Text zum Lesen

····················

5.1 Eine neue Kommunikationsordnung?r />
Die Notwendigkeit einer neuen Kommunikationsordnung sehen ihre Befürworter vor allem darin, daß die alte zersplitterte Ordnung der Konvergenz von Medien-, Telekommunikations- und Informationstechnologie nicht länger zu entsprechen vermag. Die EU-Kommission wirft diese Frage, ob technische Konvergenz zu einer rechtlichen Konvergenz führen kann und ob sektorspezifische Regelungen wegfallen sollen in ihrem Grünbuch zur Konvergenz in europäischer Perspektive auf (vgl. zur Rolle der EU R. Dörr in epd-medien 58/1998, hier S.3). An dieser Konvergenz ist die Digitalisierung der Rundfunksignale insofern beteiligt, als sie damit die Übertragungsart der PCs übernimmt und darüber hinaus Interaktivität in einem ungleich höherem Ausmaß zuläßt .
Bundespräsident Herzog hat eine neue Medienordnung angemahnt, da im anderen Fall durch die Aufsicht der Länder über den Rundfunk und die des Bundes über die Telekommunikation zukünftig Verwirrung eintrete (siehe Tagesspiegel, 11.9.). Der Deutsche Beamten Bund fordert eine Bündelung von Zuständigkeiten und die Integration ressortspezifischer Ansätze (siehe DBB, 1998: 22f.). Staatsminister Pfeifer sieht ebenfalls Handlungsbedarf: "Wir sollten schnell für die Zusammenarbeit von Bund und Ländern in diesem Bereich eine neue Struktur schaffen, die entsprechend der technischen Konvergenz die erforderlichen Abstimmungen von rechtlichen und tatsächlichen Maßnahmen im Bund-Länder-Verhältnis, aber auch im Verhältnis zur Europäischen Union, schneller, effizienter und dynamischer (...) herbeiführt." (Pfeifer, 1997: 8) Rüttgers erinnert an einen Vorschlag der Bundesregierung von 1995, zusammen mit den Ländern ein Gremium zu schaffen, das die "erforderlichen Abstimmungen zwischen Bund und Ländern, wie auch im Verhältnis Deutschlands zur Europäischen Union unterstützen" soll (Rüttgers, dokumentiert in der Beilage zum Medienspiegel 31/1998). Der amtierende DLM-Vorsitzende Hochstein fordert eine Stärkung zentraler Entscheidungsbefugnisse und regt ein Wegkommen vom bloßen Empfehlungscharakters der DLM-Beschlüsse hin zu einer größeren Verbindlichkeit derselben an (in epd-medien, 59/1998: 3). Stammler (Gastmitglied der SPD-Medienkommission) denkt - wie Rüttgers - über eine "erforderliche politische Abstimmung der Planungsprozesse und Grundsatzentscheidungen von Bund und Ländern" nach und empfiehlt als organisatorischen Rahmen einen gemeinsamen Kommunikationsrat von Bund und Ländern (siehe epd-medien, 62/1998: 6).

····················

Gesammelte Daten
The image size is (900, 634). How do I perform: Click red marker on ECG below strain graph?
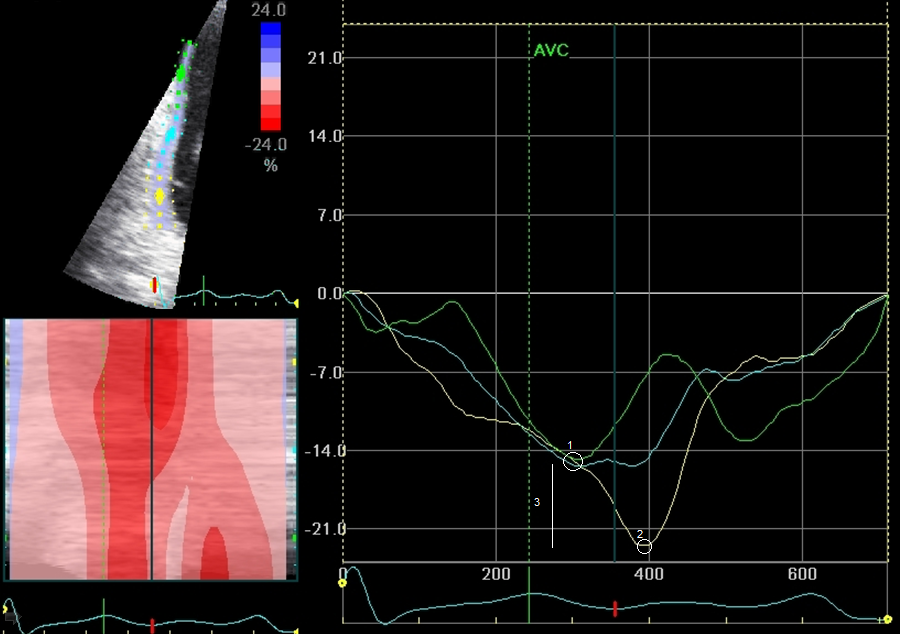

····················

Aufgaben zur Übung
(A) Übersetze diesen Satz aus dem Text über die neue Kommunikationsordnung ins Englische: „Der Deutsche Beamten Bund fordert eine Bündelung von Zuständigkeiten und die Integration ressortspezifischer Ansätze (siehe DBB, 1998: 22f.).“
(B) Was empfiehlt Stammler laut dem Text über die neue Kommunikationsordnung als organisatorischen Rahmen?

Geordnete Ergebnisse
(A) The Deutsche Beamten Bund calls for a bundling of responsibilities and the integration of department-specific approaches (see DBB, 1998: 22f.).

(B) Einen gemeinsamen Kommunikationsrat von Bund und Ländern.